**What is asked:**
(1) In the forum thread about the nook e-reader, what does the quoted passage say makes up well over half of the "over one million titles"?
(2) Extend the forum thread about the nook e-reader from the point where it stops.

**Reading text:**

━━━━━━━━

They release it early to capitalize on christmas shopping.


----------



## pidgeon92 (Oct 27, 2008)

kevindorsey said:


> They release it early to capitalize on christmas shopping.


I had _that_ much figured out. The issue is that they knew they didn't have enough units to ship for Christmas.


----------



## Anju  (Nov 8, 2008)

With all the problems I am sure the nook will be a viable competitor, but I agree with Verena, they knew they didn't have enough in stock so why rush something that had not been quality controlled to get it out there.


----------



## suicidepact (May 17, 2009)

I'm not even halfway through the article but I found this really interesting:

“Over one million titles?” Yes, but well over half of those are junky Google scans of free, obscure, pre-1923 out-of-copyright books, filled with typos. (They’re also available for the Kindle, but Amazon doesn’t even count them)."

At least they got someone who was knowledgeable in the area in which he was talking, what a refreshing change of pace after all the recent reviews from people who had no clue about the subject.


----------



## BlackRose (Dec 4, 2009)

━━━━━━━━

**Rows:**

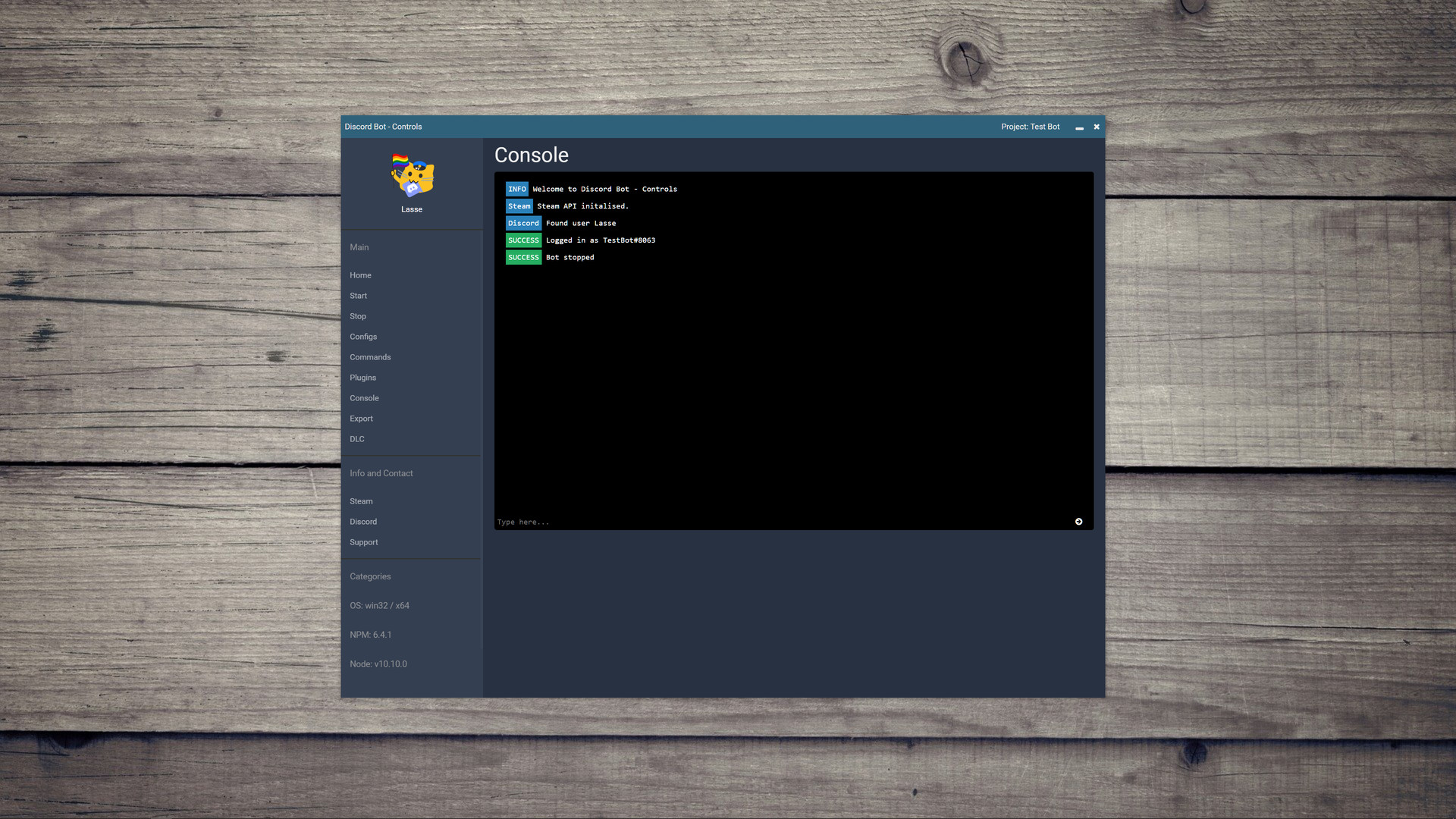Expand the Info and Contact section
Screen dimensions: 1456x819
click(x=381, y=473)
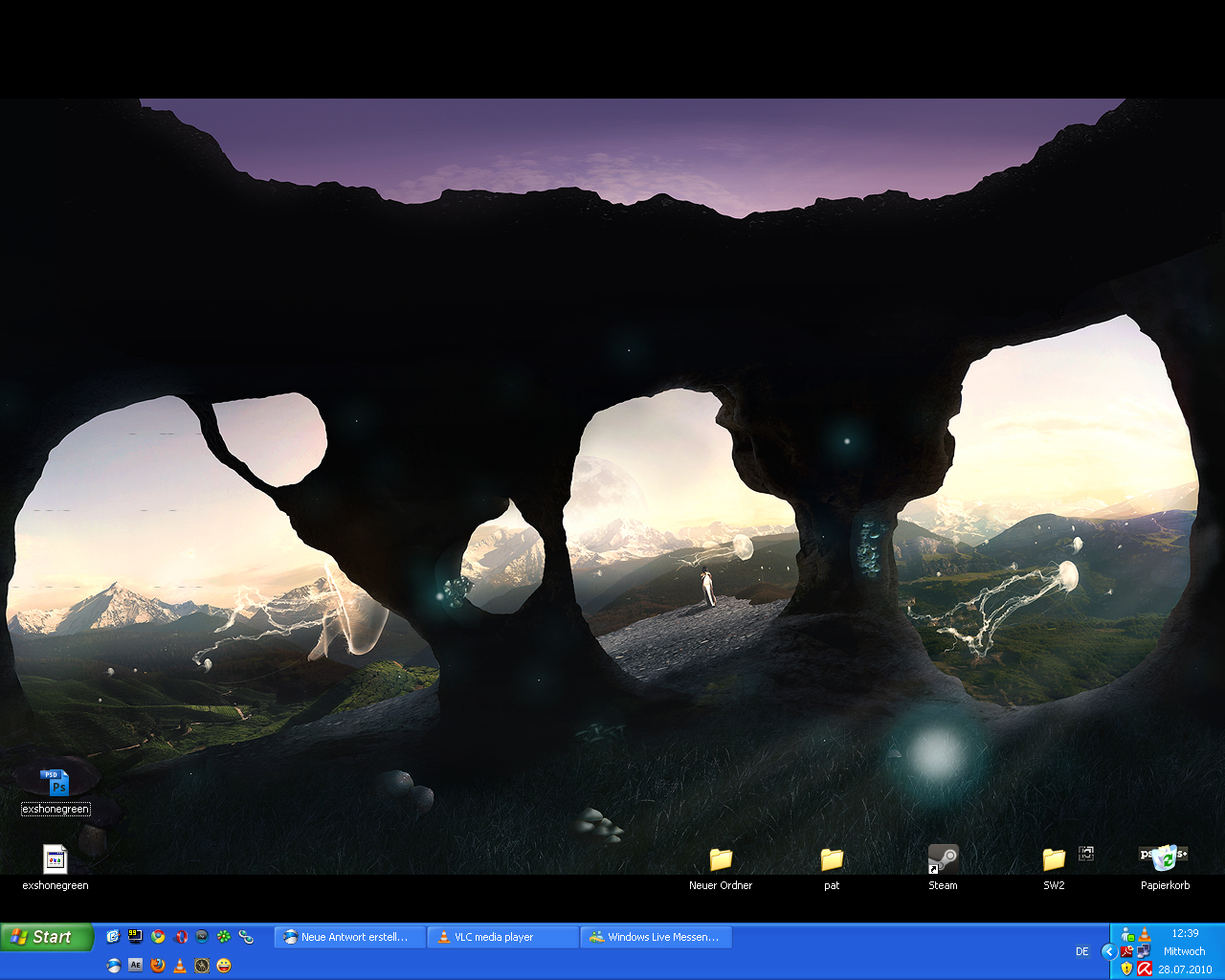The height and width of the screenshot is (980, 1225).
Task: Open After Effects from Quick Launch
Action: coord(136,966)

━━━━━━━━

**The results:**
(1) Junky Google scans of free, obscure, pre-1923 out-of-copyright books, filled with typos.

(2)
pidgeon92 said:


> I had _that_ much figured out. The issue is that they knew they didn't have enough units to ship for Christmas.


They didn't care! They only want you to commit to purchase a nook..........one less sale for amazon one more for them!


----------



## pidgeon92 (Oct 27, 2008)

BlackRose said:


> They didn't care! They only want you to commit to purchase a nook..........one less sale for amazon one more for them!


Not necessarily.... We have two Kindles, and I will also be the recipient of a nook for Christmas.

... and, with all of the poor reviews, now there are a lot of people who are canceling their nook orders.


----------



## Nytngale (Dec 20, 2008)

I received my Nook today and can attest that all of the complaints are not accurate. It's a beautiful device, responsive and functions as well as my K1 (which when first released was under similar circumstances in it's availability to market i.e. sold out quickly with subsequently long wait times). The WiFi option is great and makes shopping a breeze, the page turns are just as fast as my K1, and the LCD screen is a nice visual and functional interface pad which goes black when not in use. It does not turn on unexpectedly either. I think some of the devices released to the stores might have had issues, but those delivered to the customer are goign to help increase competition in the market which is a good thing. I love my K1, but the Nook is a great device too. We purchased one to have in addition to the K1 as my husband and I share and decided we wanted to try something else. We also have a Sony PRS 505 which is a solid device and so far, no one - Kindle or Nook can top Sony's organizational system which is far superior in its ability to organize titles by genre.


----------



## Nytngale (Dec 20, 2008)

I also wanted to add that my Nook arrived 5 days before my listed ship date.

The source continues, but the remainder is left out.